Item coordinate data:

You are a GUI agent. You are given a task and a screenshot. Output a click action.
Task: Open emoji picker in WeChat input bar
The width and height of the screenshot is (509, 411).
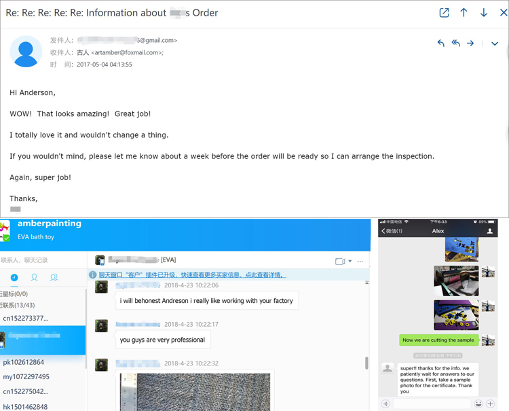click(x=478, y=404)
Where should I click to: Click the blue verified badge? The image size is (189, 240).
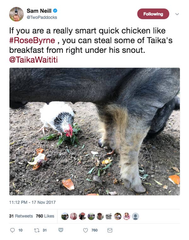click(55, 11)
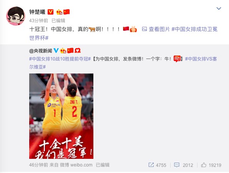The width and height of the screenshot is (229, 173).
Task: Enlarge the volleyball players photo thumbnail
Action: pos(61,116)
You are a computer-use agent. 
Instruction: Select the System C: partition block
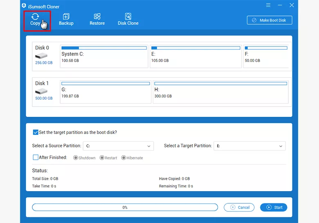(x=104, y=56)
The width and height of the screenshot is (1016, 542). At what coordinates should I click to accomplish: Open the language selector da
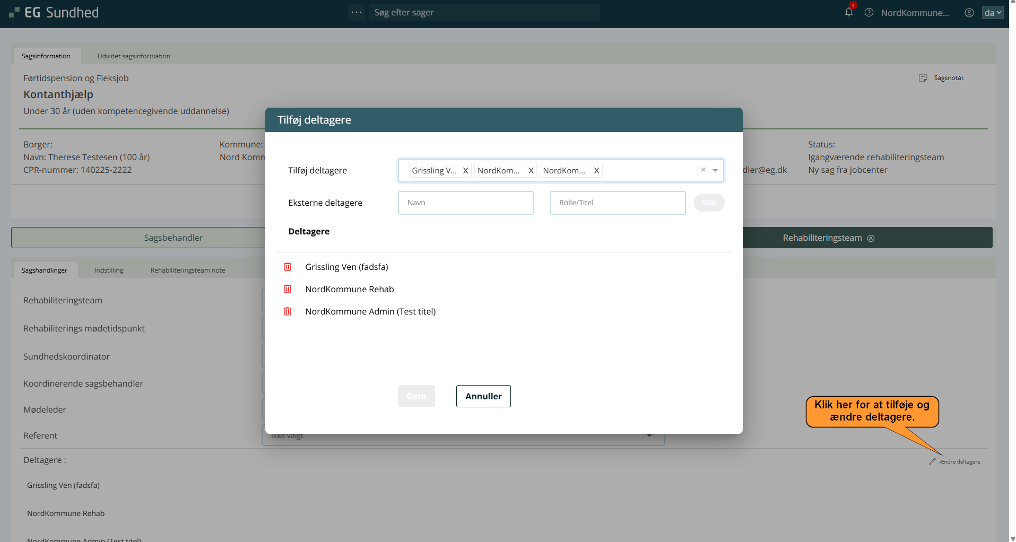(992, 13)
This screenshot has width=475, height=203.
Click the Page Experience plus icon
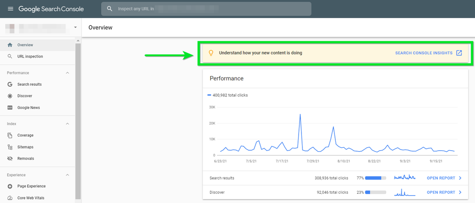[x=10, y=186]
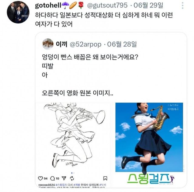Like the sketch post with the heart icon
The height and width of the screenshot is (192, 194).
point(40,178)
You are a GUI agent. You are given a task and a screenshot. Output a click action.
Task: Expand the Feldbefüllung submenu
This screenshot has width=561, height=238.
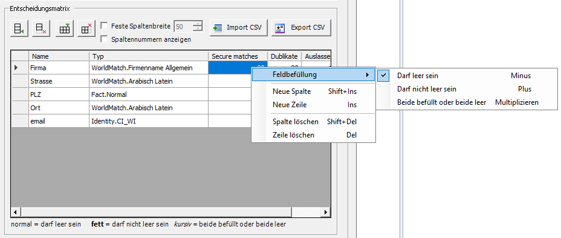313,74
* * *
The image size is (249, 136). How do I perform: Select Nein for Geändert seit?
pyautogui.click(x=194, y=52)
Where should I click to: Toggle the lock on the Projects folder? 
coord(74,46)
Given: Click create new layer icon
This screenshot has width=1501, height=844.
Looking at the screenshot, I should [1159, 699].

◆ What you will do ◆
Identify each line in the rows above that includes the string "Where", and copy those lines.

◆ Exercise result ◆
Where should I click to: Click the blue verified badge? The image size is (189, 240).
Where should I click to: Toggle the lock on the Projects folder? 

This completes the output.